◆ **TASK GOAL**: Work through the entries that follow and state how many lines contain the word "computer". Only the number is wanted.

◆ **GIVEN RECORDS**:
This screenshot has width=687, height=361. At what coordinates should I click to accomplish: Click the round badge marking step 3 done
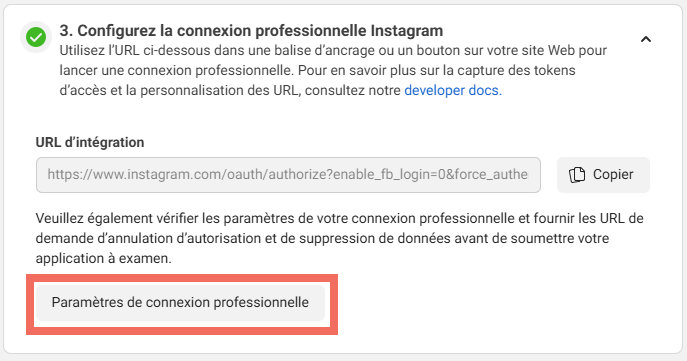[36, 37]
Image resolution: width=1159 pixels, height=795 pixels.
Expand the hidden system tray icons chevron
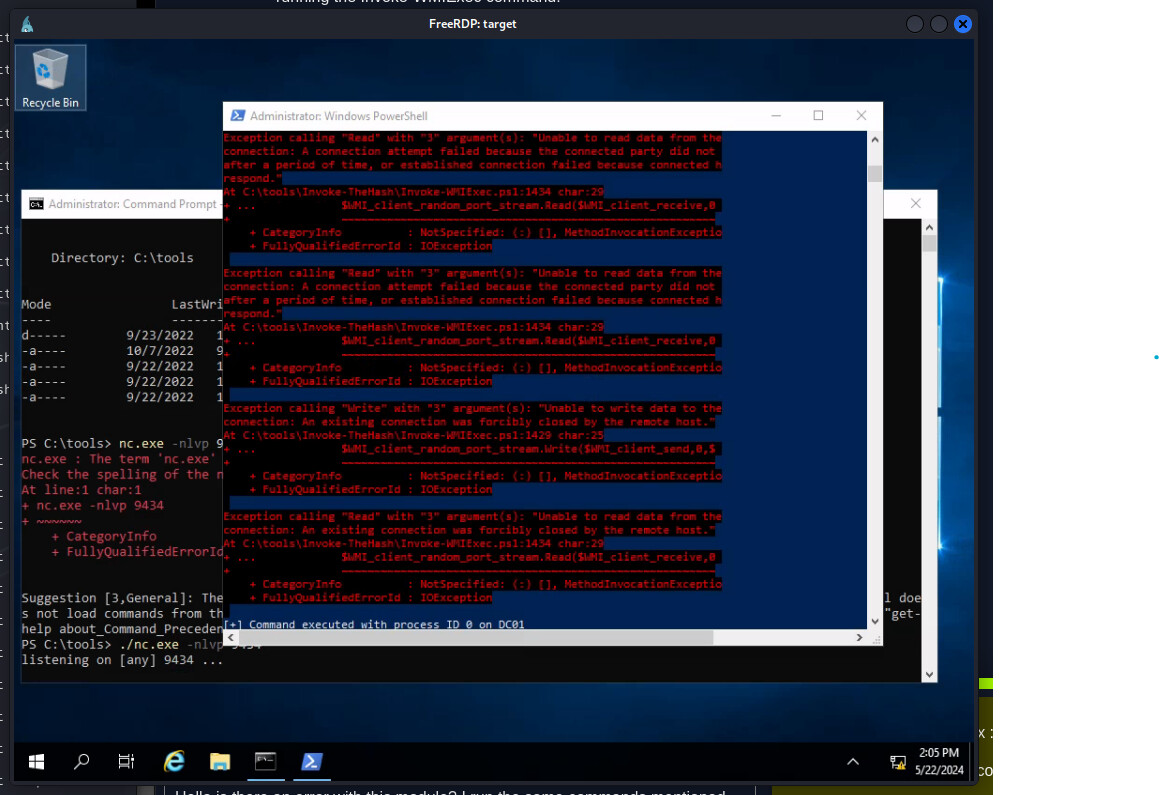coord(853,762)
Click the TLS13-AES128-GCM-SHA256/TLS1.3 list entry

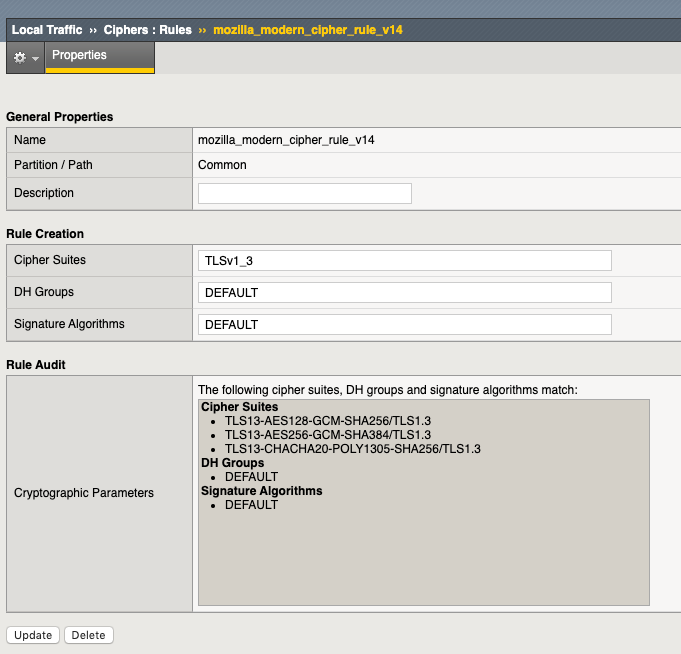coord(327,421)
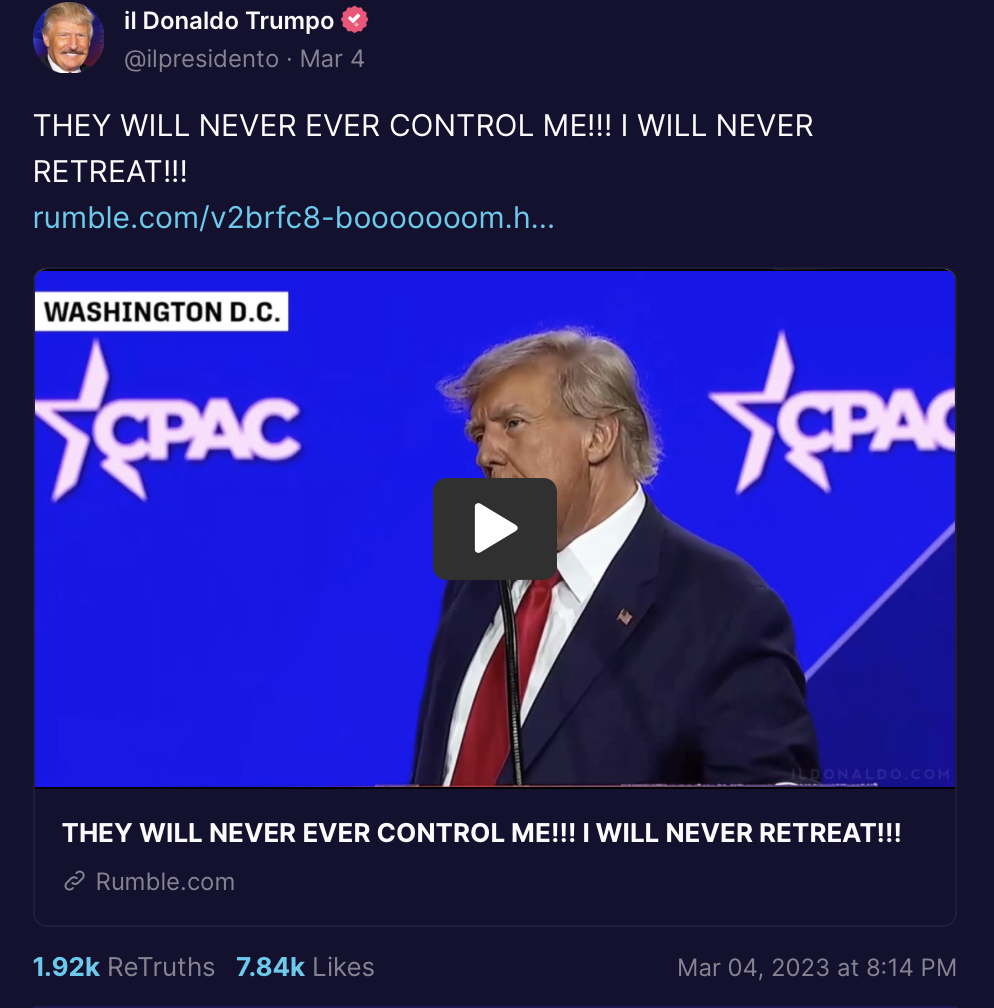This screenshot has width=994, height=1008.
Task: Click the post body text
Action: [423, 148]
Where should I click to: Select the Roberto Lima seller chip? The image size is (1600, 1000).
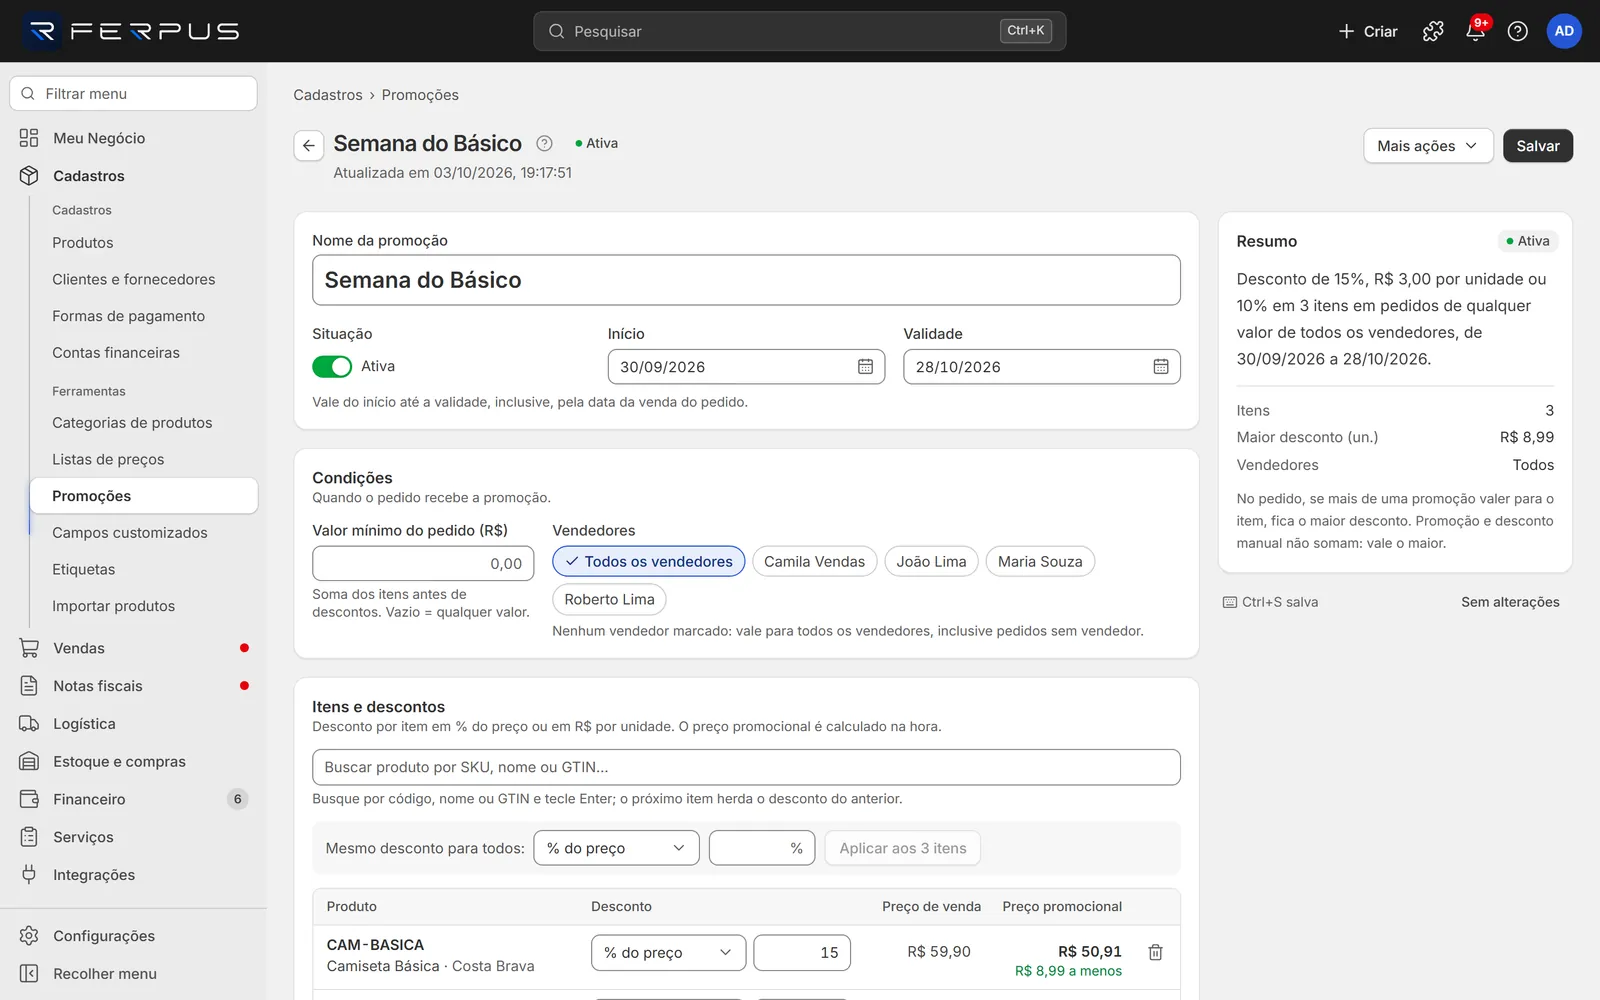tap(609, 600)
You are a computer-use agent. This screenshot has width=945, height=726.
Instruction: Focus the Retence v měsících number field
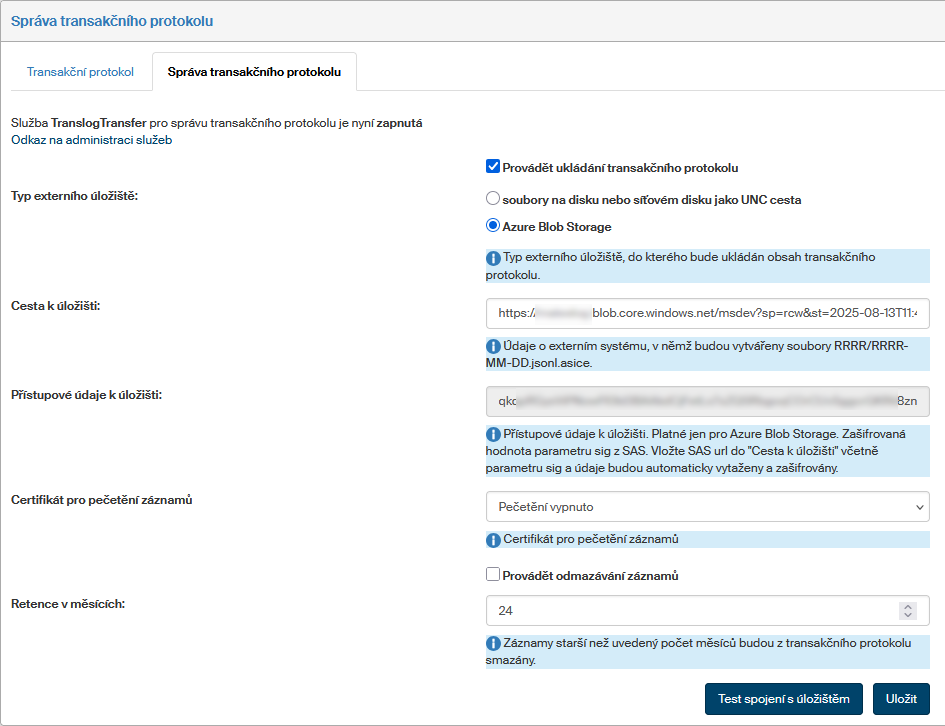690,610
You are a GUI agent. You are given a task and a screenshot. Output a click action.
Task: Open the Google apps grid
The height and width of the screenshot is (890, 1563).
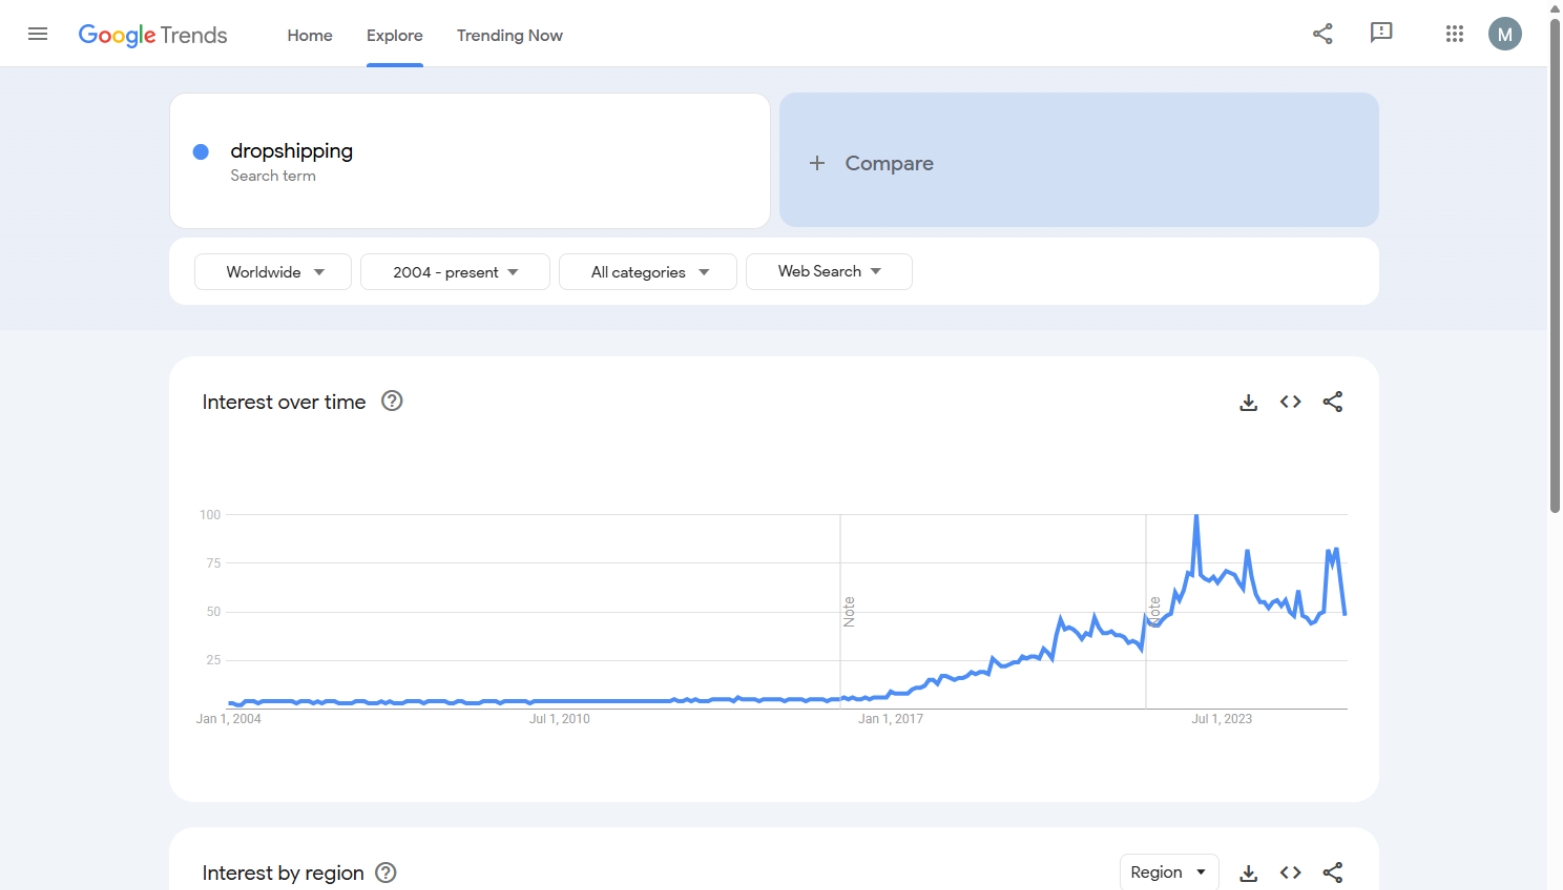[1453, 33]
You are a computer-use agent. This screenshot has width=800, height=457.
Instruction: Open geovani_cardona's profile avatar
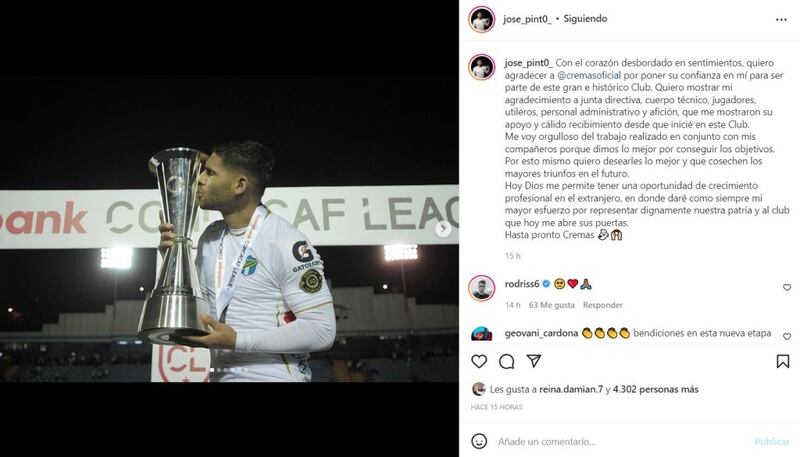(482, 334)
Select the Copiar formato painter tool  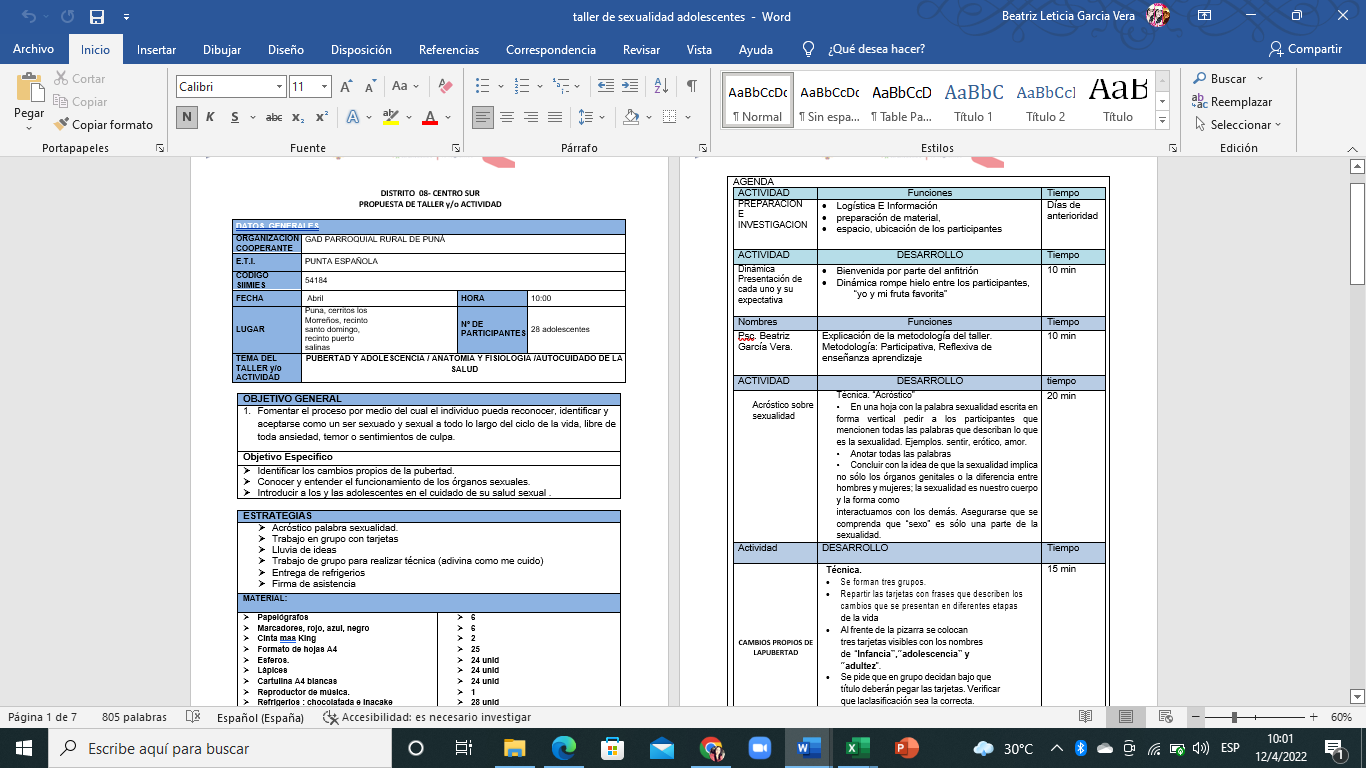tap(105, 125)
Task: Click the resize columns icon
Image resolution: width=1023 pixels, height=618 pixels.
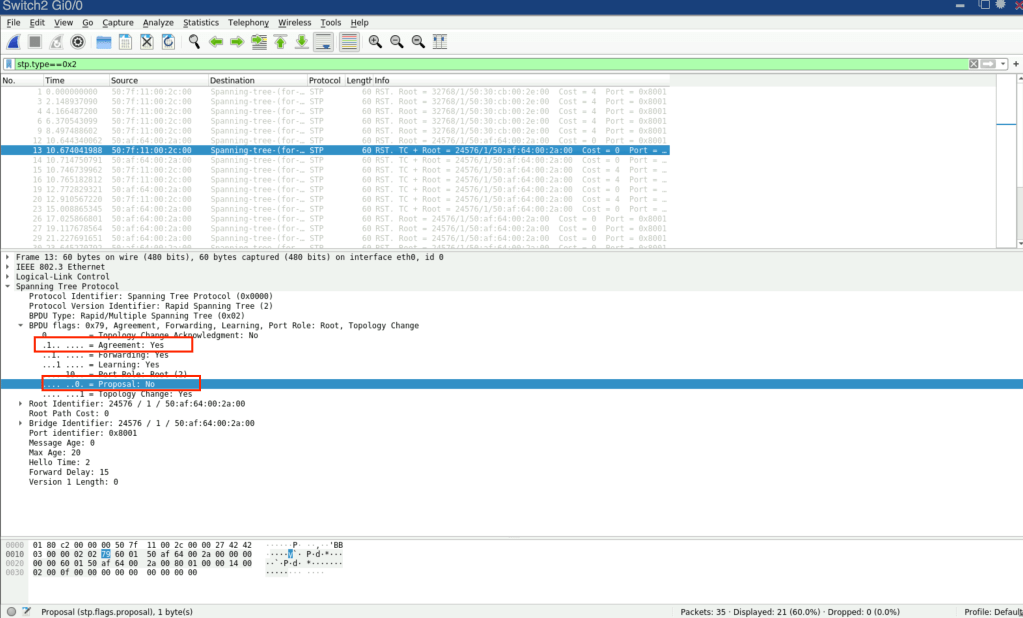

◆ **ANSWER SECTION**: 2